Selon lui, les opérations militaires d’envergure lancées ces derniers mois n’ont pas atteint l’objectif de stabilisation durable des hauts plateaux. Il pointe également du doigt la responsabilité de la coalition dans les dommages collatéraux subis par les populations civiles lors des pilonnages.
Les enjeux de l’implication burundaise
L’engagement de la FDNB aux côtés des forces congolaises reste au centre des préoccupations régionales. Des bruits de couloir suggèrent que des accords sur l’exploitation minière dans le territoire de Fizi auraient pu motiver cet appui militaire de Gitega à Kinshasa. Si ces allégations ne sont pas formellement confirmées, la réalité d’une coopération bilatérale est actée.
Les présidents Félix Tshisekedi et Évariste Ndayishimiye ont validé ce partenariat sécuritaire, qui a vu le déploiement de plus de 29 000 soldats burundais dans l’est de la République démocratique du Congo entre 2022 et 2025. Ce déploiement massif intervient dans un climat de méfiance réciproque entre les capitales de la région, exacerbé par le contrôle temporaire de villes comme Uvira par les rebelles de l’AFC-M23 il y a quelques mois.
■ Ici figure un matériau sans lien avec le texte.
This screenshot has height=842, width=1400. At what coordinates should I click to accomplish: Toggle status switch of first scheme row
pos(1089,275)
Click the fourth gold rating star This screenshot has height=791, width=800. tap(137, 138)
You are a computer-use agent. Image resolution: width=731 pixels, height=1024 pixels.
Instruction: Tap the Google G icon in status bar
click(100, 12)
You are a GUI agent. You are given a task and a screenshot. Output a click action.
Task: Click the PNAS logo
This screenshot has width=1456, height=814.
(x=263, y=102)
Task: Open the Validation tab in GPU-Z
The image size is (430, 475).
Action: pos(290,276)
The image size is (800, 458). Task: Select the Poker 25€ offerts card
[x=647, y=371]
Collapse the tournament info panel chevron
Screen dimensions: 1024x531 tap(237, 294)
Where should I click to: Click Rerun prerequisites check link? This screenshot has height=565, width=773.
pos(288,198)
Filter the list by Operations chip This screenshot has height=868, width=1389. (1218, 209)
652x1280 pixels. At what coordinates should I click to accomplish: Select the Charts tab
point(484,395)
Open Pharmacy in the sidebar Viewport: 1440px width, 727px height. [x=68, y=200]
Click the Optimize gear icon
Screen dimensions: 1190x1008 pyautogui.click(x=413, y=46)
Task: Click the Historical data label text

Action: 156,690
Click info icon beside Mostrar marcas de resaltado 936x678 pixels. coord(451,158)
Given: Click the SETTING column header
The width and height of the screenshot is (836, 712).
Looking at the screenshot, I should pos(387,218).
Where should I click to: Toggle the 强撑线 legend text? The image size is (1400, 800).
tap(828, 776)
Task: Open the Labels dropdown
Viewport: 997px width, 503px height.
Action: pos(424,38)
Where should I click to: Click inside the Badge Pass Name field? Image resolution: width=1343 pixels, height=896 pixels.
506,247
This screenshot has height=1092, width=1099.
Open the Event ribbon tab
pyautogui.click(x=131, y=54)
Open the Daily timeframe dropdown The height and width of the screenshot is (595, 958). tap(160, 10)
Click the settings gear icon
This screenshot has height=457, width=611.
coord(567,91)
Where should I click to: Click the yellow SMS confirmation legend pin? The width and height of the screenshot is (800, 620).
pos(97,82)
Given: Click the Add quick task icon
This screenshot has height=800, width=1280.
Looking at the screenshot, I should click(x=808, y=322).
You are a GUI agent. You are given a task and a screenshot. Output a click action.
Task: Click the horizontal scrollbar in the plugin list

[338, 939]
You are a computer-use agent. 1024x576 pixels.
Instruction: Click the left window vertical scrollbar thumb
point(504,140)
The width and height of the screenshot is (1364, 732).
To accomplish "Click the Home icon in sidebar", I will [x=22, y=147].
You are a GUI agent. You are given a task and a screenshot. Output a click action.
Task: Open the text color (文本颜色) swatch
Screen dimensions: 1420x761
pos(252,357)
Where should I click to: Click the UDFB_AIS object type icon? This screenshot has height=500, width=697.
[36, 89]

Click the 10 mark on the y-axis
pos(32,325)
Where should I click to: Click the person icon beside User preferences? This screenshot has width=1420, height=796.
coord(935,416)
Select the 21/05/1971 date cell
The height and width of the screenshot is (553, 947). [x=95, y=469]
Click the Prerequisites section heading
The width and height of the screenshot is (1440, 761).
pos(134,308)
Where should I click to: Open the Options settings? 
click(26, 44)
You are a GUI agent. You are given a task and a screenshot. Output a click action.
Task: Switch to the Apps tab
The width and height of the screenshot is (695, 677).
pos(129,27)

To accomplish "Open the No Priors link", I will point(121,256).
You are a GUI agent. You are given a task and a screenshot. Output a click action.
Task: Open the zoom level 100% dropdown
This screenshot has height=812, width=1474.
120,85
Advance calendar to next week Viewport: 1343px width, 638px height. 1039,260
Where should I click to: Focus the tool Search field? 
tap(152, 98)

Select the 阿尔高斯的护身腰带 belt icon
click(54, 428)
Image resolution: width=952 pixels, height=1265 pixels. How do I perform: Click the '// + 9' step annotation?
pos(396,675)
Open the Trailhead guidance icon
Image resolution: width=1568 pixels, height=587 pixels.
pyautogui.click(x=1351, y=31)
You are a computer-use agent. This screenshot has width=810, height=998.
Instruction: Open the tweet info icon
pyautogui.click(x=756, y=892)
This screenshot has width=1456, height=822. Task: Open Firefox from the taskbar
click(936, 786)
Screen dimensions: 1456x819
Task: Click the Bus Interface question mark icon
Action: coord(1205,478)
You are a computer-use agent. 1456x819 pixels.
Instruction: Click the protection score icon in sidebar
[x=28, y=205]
Une instabilité chronique aux multiples acteurs
L’Alliance Fleuve Congo, dirigée par Corneille Nangaa, s’appuie fortement sur les Twirwaneho, majoritairement composés de membres de la communauté Banyamulenge, pour maintenir sa pression dans le Sud-Kivu. Cette dynamique s’inscrit dans un jeu d’accusations croisées : Kinshasa reproche au Rwanda de soutenir le M23, tandis que Kigali accuse la RDC de collaborer avec les FDLR.
Le Burundi se retrouve également mêlé à ces tensions, accusant le Rwanda de déstabilisation, une rhétorique que Kigali retourne contre Gitega en dénonçant ses liens avec divers groupes armés. Au milieu de ces rivalités géopolitiques, les hauts plateaux de Minembwe demeurent un foyer de conflit persistant, où les espoirs de paix durable s’effacent devant la réalité des armes.